Task to complete:
Return the lines of the records exactly, from the start through the line containing "click(36, 549)", leaving out the pictures.

(Saved data entries)
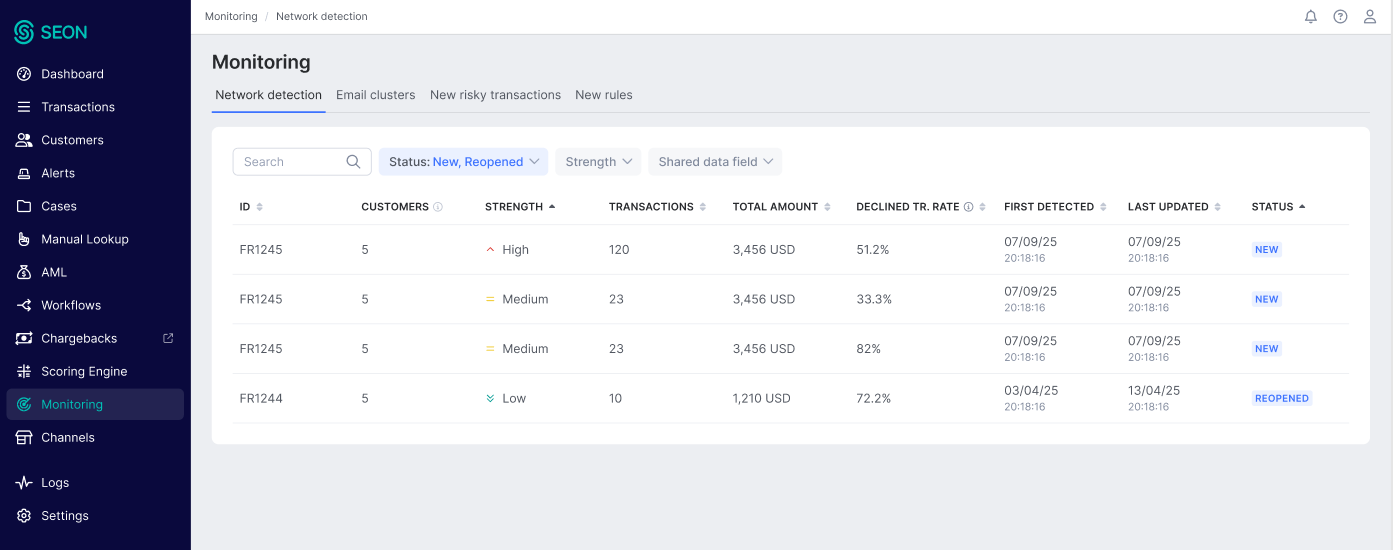Switch to the New risky transactions tab
Viewport: 1393px width, 550px height.
tap(495, 95)
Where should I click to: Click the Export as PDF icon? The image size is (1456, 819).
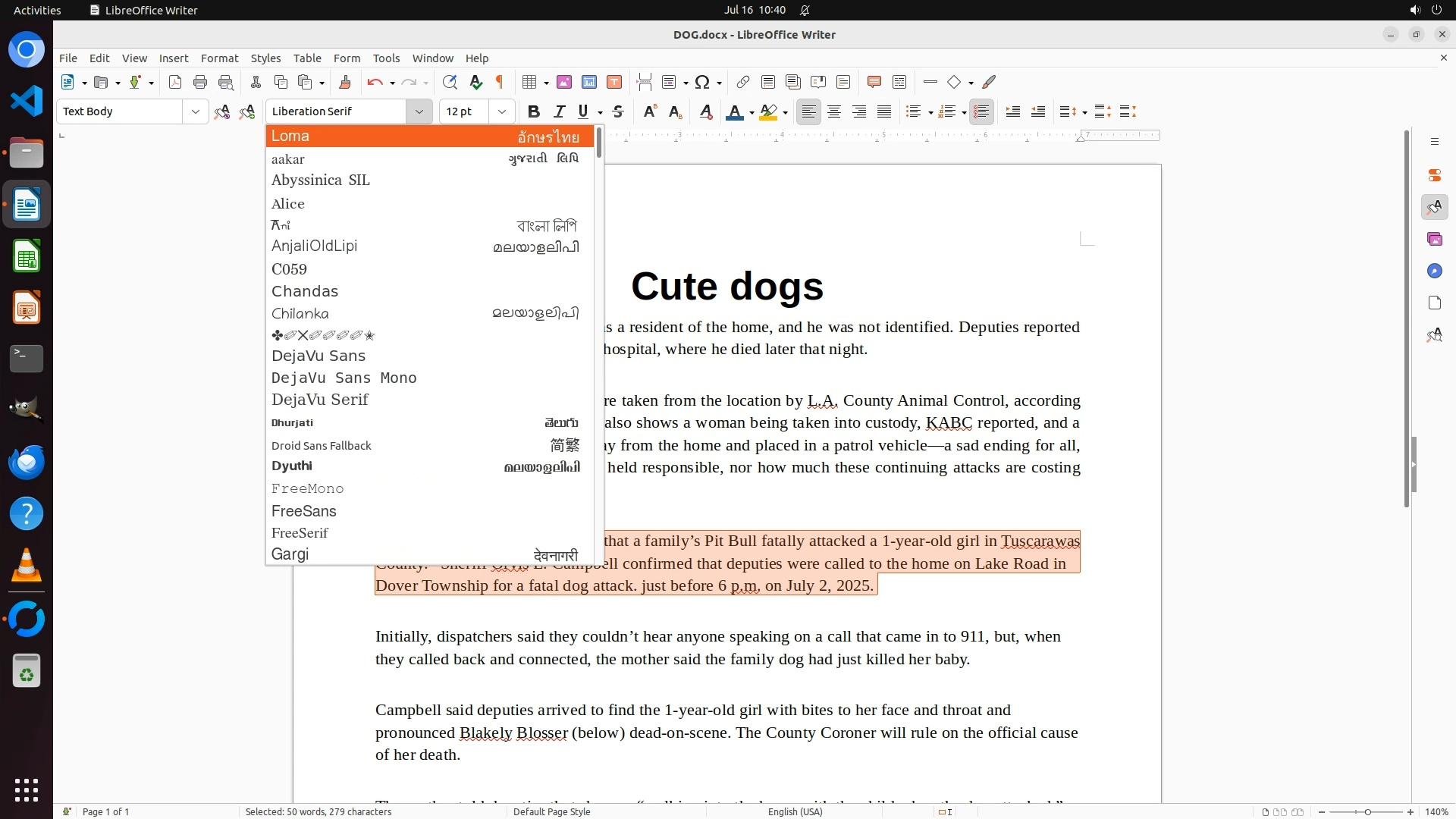[x=175, y=82]
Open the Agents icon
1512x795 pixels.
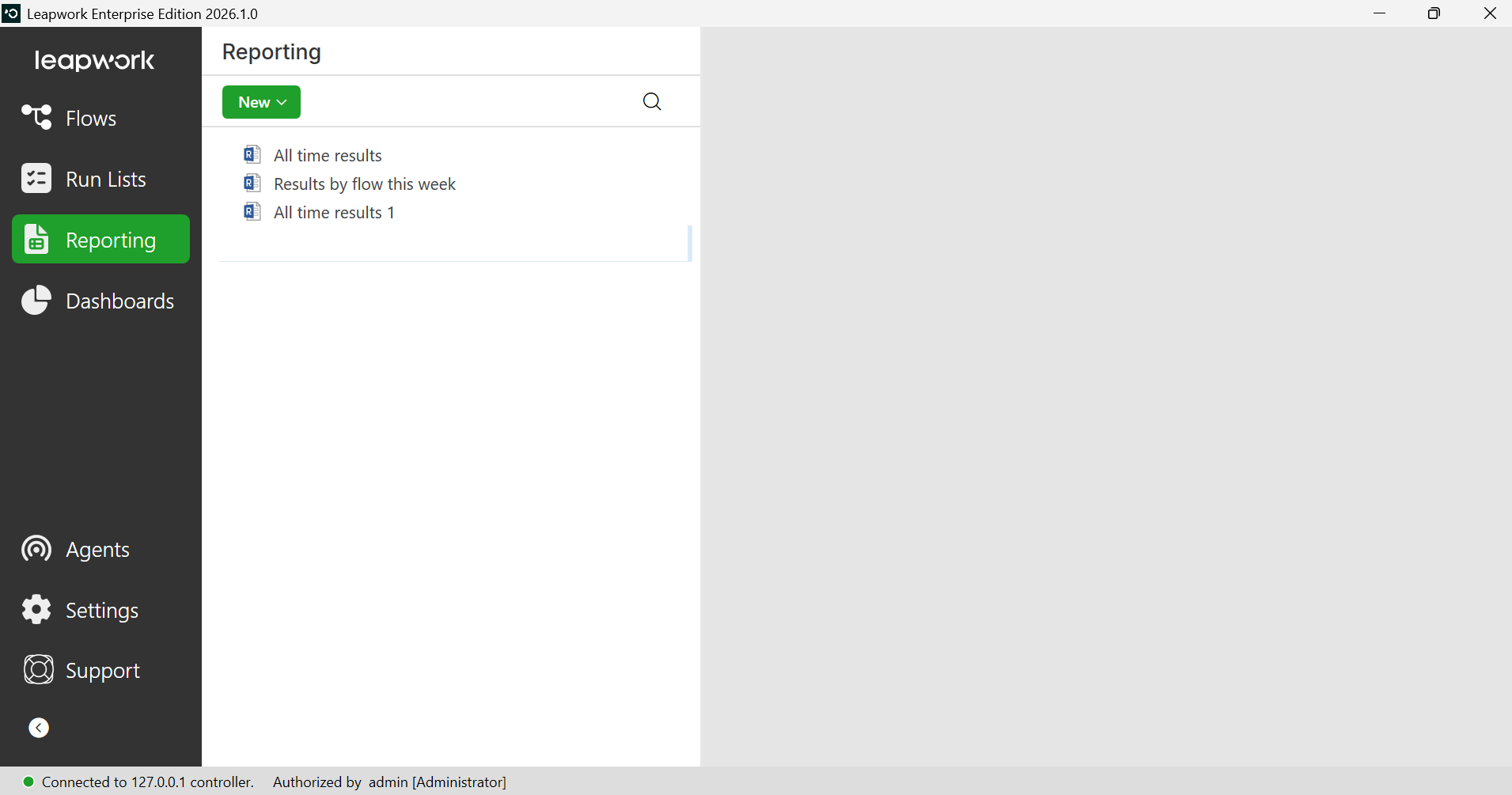click(36, 549)
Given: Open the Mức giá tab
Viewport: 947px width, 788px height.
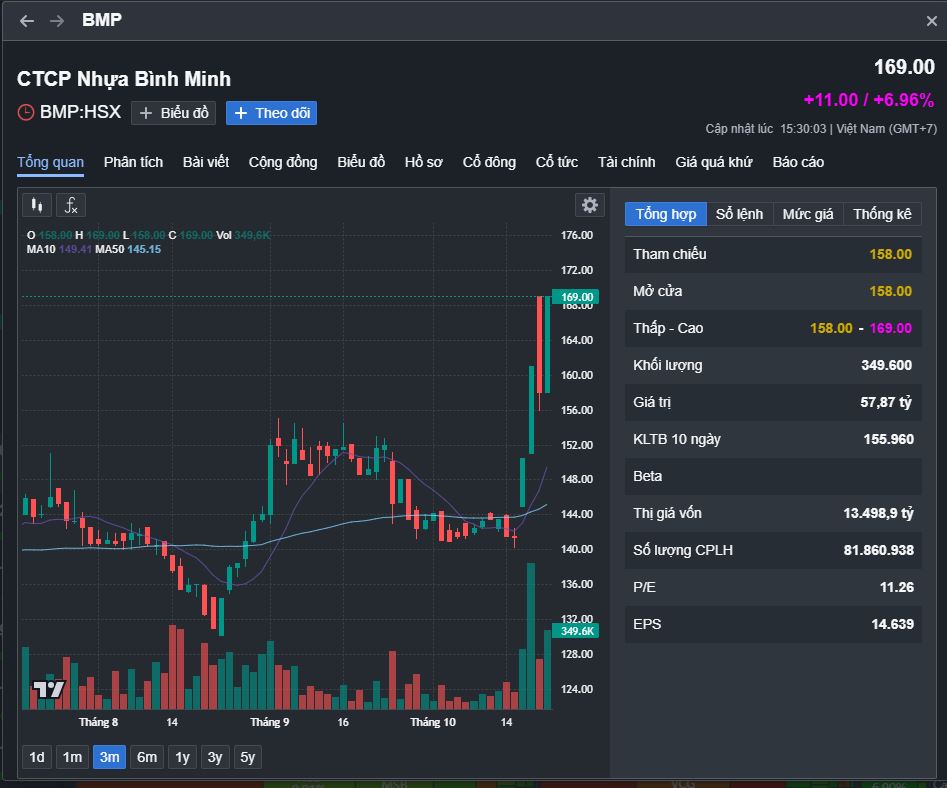Looking at the screenshot, I should pyautogui.click(x=807, y=214).
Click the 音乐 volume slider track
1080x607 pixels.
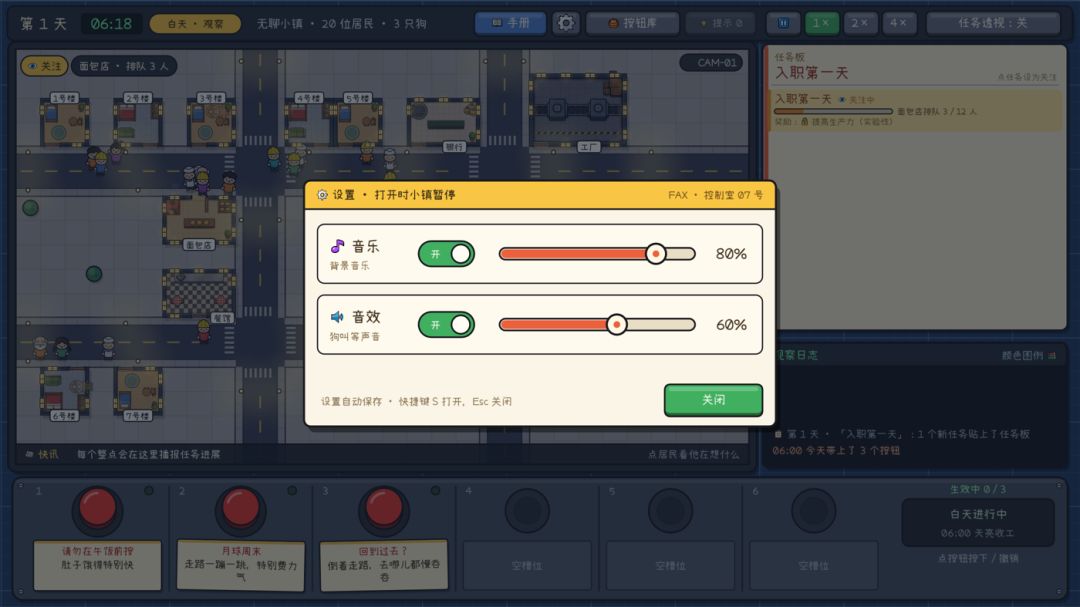[x=597, y=254]
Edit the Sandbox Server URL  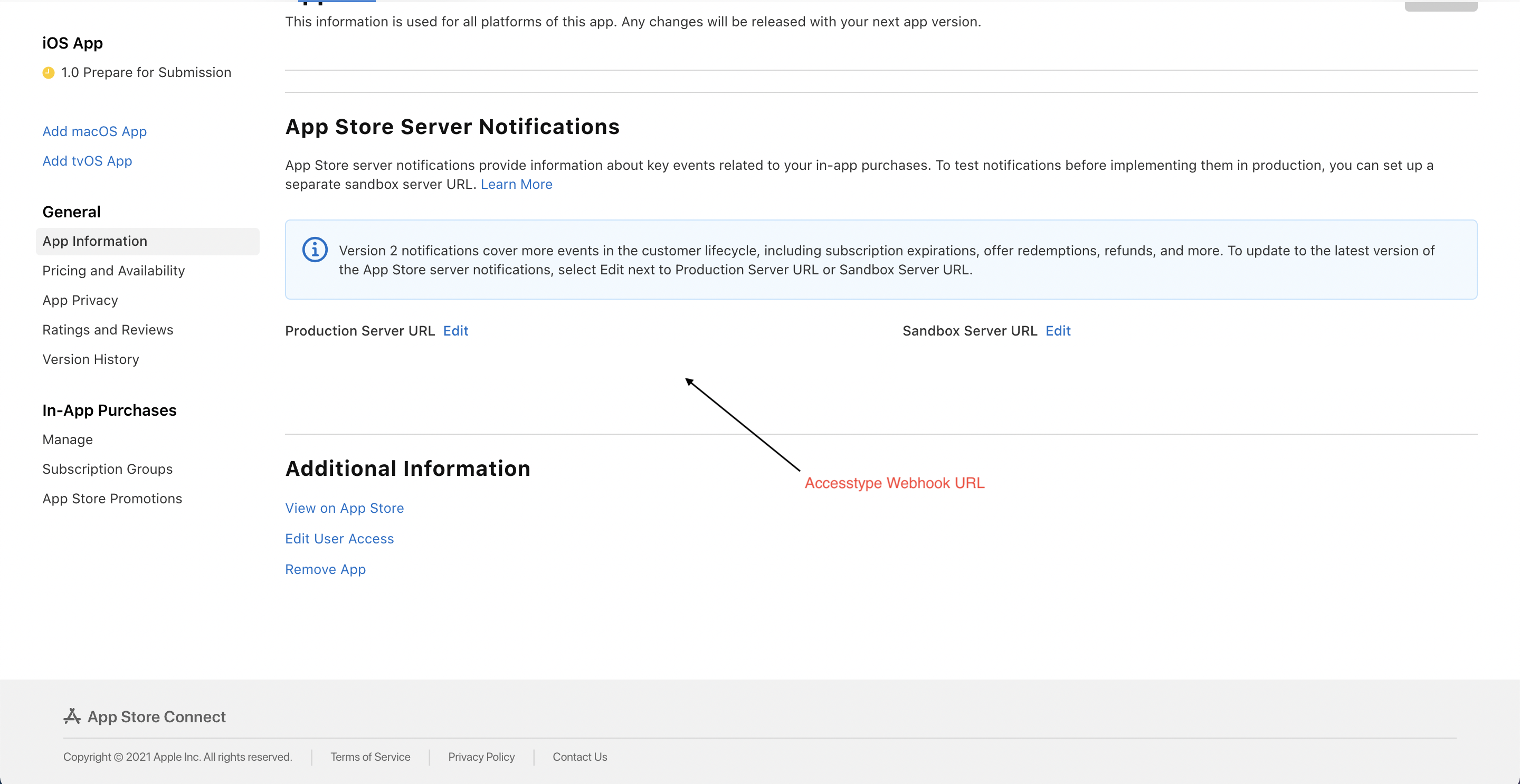[x=1058, y=330]
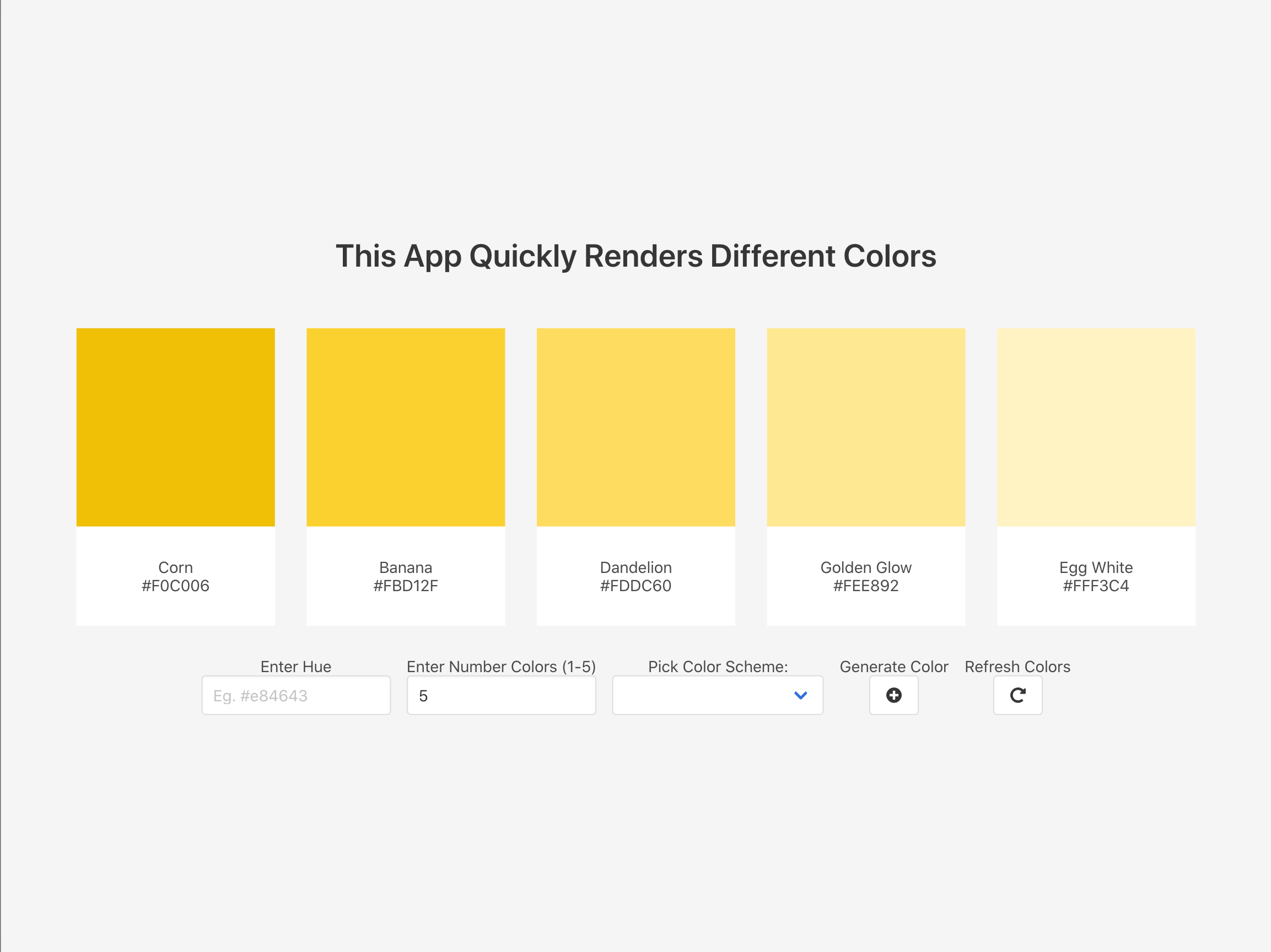Click the Golden Glow card name label
1271x952 pixels.
866,567
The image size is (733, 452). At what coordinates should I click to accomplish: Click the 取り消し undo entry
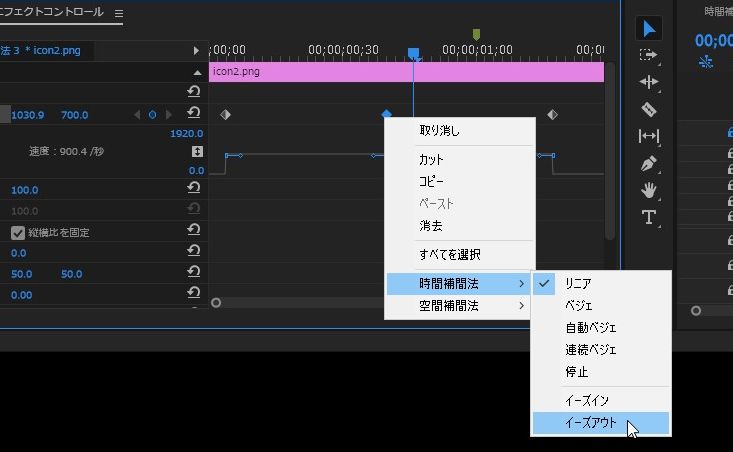coord(440,131)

Output below:
Switch to the New risky transactions tab
Viewport: 1393px width, 550px height.
tap(495, 95)
Where should I click to: Click the Export as PDF icon? The image size is (1456, 819).
[x=175, y=82]
Open the Agents icon
1512x795 pixels.
click(36, 549)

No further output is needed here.